Stored items
- - -

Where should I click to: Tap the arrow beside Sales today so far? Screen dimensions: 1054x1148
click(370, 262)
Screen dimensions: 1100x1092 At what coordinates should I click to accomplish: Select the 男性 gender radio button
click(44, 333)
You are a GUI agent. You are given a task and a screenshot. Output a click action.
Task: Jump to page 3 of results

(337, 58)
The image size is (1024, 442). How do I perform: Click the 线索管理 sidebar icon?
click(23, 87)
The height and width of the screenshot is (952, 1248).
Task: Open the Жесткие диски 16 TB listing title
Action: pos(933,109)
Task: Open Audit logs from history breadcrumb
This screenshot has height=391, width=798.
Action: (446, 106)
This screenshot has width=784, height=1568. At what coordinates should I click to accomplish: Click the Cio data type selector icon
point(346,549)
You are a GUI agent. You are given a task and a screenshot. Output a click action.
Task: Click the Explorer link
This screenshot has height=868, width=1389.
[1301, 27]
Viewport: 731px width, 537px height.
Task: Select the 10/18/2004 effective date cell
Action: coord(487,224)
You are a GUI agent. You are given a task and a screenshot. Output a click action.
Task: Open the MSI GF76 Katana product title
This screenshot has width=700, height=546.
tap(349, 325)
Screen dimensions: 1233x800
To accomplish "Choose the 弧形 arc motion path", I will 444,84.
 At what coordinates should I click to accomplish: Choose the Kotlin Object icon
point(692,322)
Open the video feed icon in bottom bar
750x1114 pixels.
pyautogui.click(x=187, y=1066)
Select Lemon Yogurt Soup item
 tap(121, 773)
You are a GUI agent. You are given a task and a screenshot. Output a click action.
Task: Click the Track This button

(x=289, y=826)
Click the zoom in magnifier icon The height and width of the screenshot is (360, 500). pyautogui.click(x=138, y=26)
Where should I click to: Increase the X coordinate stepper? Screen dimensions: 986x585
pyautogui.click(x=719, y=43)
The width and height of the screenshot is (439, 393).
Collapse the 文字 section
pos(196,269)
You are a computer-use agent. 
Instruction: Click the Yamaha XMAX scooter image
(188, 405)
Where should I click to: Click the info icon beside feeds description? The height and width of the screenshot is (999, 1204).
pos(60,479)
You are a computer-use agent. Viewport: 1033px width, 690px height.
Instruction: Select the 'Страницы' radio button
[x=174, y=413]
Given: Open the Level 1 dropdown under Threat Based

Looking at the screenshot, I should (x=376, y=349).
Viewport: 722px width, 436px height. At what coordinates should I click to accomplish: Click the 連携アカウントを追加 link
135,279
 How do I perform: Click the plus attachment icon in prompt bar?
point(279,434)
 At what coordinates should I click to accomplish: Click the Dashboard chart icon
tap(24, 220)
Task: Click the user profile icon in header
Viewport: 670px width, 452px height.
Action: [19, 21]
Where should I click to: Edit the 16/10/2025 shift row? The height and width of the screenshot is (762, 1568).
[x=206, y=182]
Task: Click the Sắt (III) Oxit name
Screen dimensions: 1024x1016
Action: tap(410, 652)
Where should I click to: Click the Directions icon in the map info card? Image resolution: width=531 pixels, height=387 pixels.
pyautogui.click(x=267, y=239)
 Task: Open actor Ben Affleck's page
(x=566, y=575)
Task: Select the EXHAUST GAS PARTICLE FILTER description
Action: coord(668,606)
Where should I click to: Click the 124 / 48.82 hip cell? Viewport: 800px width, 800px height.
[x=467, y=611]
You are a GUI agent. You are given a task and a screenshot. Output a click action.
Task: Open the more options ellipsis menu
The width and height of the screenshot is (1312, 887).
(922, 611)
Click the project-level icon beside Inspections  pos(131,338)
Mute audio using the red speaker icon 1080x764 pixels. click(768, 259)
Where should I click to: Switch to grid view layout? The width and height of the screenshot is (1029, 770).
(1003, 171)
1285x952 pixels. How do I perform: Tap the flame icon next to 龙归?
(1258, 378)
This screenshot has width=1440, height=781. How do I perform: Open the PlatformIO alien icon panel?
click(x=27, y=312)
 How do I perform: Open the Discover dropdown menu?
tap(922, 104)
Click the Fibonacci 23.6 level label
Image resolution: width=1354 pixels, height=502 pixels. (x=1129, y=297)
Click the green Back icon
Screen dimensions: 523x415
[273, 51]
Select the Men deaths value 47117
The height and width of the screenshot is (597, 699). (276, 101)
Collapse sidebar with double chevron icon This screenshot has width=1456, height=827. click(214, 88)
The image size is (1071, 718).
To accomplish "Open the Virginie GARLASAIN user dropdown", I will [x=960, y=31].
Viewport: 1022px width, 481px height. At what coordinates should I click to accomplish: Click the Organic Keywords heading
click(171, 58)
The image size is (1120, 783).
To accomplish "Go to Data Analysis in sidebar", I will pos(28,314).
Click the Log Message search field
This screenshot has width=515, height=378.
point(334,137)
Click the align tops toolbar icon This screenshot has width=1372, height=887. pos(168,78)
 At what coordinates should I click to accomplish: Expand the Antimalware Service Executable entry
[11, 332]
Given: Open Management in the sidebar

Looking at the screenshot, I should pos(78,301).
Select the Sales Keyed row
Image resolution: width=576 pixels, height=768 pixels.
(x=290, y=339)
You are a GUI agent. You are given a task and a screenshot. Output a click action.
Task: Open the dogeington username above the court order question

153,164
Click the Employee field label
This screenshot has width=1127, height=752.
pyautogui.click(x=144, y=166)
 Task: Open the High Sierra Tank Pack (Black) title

- - -

• _Aim of the exercise_:
Every entry above should come back exactly as written.

• _Expected answer_:
Where should I click to: Tap the arrow beside Sales today so far? Screen dimensions: 1054x1148
click(370, 262)
Screen dimensions: 1100x1092 At what coordinates should I click to accomplish: Select the 男性 gender radio button
click(44, 333)
You are a GUI agent. You are given a task and a screenshot. Output a click action.
Task: Jump to page 3 of results

(337, 58)
The image size is (1024, 442). How do I perform: Click the 线索管理 sidebar icon?
click(23, 87)
The height and width of the screenshot is (952, 1248).
Task: Open the Жесткие диски 16 TB listing title
Action: pos(933,109)
Task: Open Audit logs from history breadcrumb
This screenshot has height=391, width=798.
Action: (446, 106)
This screenshot has width=784, height=1568. At what coordinates should I click to accomplish: Click the Cio data type selector icon
point(346,549)
You are a GUI agent. You are given a task and a screenshot. Output a click action.
Task: Click the Explorer link
This screenshot has height=868, width=1389.
[1301, 27]
Viewport: 731px width, 537px height.
Task: Select the 10/18/2004 effective date cell
Action: coord(487,224)
You are a GUI agent. You are given a task and a screenshot. Output a click action.
Task: Open the MSI GF76 Katana product title
This screenshot has width=700, height=546.
tap(349, 325)
Screen dimensions: 1233x800
To accomplish "Choose the 弧形 arc motion path", I will 444,84.
 At what coordinates should I click to accomplish: Choose the Kotlin Object icon
point(692,322)
Open the video feed icon in bottom bar
750x1114 pixels.
pyautogui.click(x=187, y=1066)
Select Lemon Yogurt Soup item
 tap(121, 773)
You are a GUI agent. You are given a task and a screenshot. Output a click action.
Task: Click the Track This button

(x=289, y=826)
Click the zoom in magnifier icon The height and width of the screenshot is (360, 500). pyautogui.click(x=138, y=26)
Where should I click to: Increase the X coordinate stepper? Screen dimensions: 986x585
pyautogui.click(x=719, y=43)
The width and height of the screenshot is (439, 393).
Collapse the 文字 section
pos(196,269)
You are a computer-use agent. 
Instruction: Click the Yamaha XMAX scooter image
(188, 405)
Where should I click to: Click the info icon beside feeds description? The height and width of the screenshot is (999, 1204).
pos(60,479)
You are a computer-use agent. Viewport: 1033px width, 690px height.
Instruction: Select the 'Страницы' radio button
[x=174, y=413]
Given: Open the Level 1 dropdown under Threat Based

Looking at the screenshot, I should (x=376, y=349).
Viewport: 722px width, 436px height. At what coordinates should I click to accomplish: Click the 連携アカウントを追加 link
135,279
 How do I perform: Click the plus attachment icon in prompt bar?
point(279,434)
 At what coordinates should I click to accomplish: Click the Dashboard chart icon
tap(24, 220)
Task: Click the user profile icon in header
Viewport: 670px width, 452px height.
Action: [19, 21]
Where should I click to: Edit the 16/10/2025 shift row? The height and width of the screenshot is (762, 1568).
[x=206, y=182]
Task: Click the Sắt (III) Oxit name
Screen dimensions: 1024x1016
Action: tap(410, 652)
Where should I click to: Click the Directions icon in the map info card? Image resolution: width=531 pixels, height=387 pixels.
pyautogui.click(x=267, y=239)
 Task: Open actor Ben Affleck's page
(x=566, y=575)
Task: Select the EXHAUST GAS PARTICLE FILTER description
Action: coord(668,606)
Where should I click to: Click the 124 / 48.82 hip cell? Viewport: 800px width, 800px height.
[x=467, y=611]
You are a GUI agent. You are given a task and a screenshot. Output a click action.
Task: Open the more options ellipsis menu
The width and height of the screenshot is (1312, 887).
(922, 611)
Click the project-level icon beside Inspections  pos(131,338)
Mute audio using the red speaker icon 1080x764 pixels. click(768, 259)
Where should I click to: Switch to grid view layout? The width and height of the screenshot is (1029, 770).
(1003, 171)
1285x952 pixels. How do I perform: Tap the flame icon next to 龙归?
(1258, 378)
This screenshot has width=1440, height=781. How do I perform: Open the PlatformIO alien icon panel?
click(x=27, y=312)
 How do I perform: Open the Discover dropdown menu?
tap(922, 104)
Click the Fibonacci 23.6 level label
Image resolution: width=1354 pixels, height=502 pixels. (x=1129, y=297)
Click the green Back icon
Screen dimensions: 523x415
[273, 51]
Select the Men deaths value 47117
The height and width of the screenshot is (597, 699). (276, 101)
Collapse sidebar with double chevron icon This screenshot has width=1456, height=827. click(214, 88)
The image size is (1071, 718).
To accomplish "Open the Virginie GARLASAIN user dropdown", I will [x=960, y=31].
Viewport: 1022px width, 481px height. At what coordinates should I click to accomplish: Click the Organic Keywords heading
click(171, 58)
The image size is (1120, 783).
To accomplish "Go to Data Analysis in sidebar", I will pos(28,314).
Click the Log Message search field
This screenshot has width=515, height=378.
point(334,137)
Click the align tops toolbar icon This screenshot has width=1372, height=887. pos(168,78)
 At what coordinates should I click to accomplish: Expand the Antimalware Service Executable entry
[11, 332]
Given: Open Management in the sidebar

Looking at the screenshot, I should pos(78,301).
Select the Sales Keyed row
Image resolution: width=576 pixels, height=768 pixels.
(x=290, y=339)
You are a GUI agent. You are given a task and a screenshot. Output a click action.
Task: Open the dogeington username above the court order question

153,164
Click the Employee field label
This screenshot has width=1127, height=752.
pyautogui.click(x=144, y=166)
 Task: Open the High Sierra Tank Pack (Black) title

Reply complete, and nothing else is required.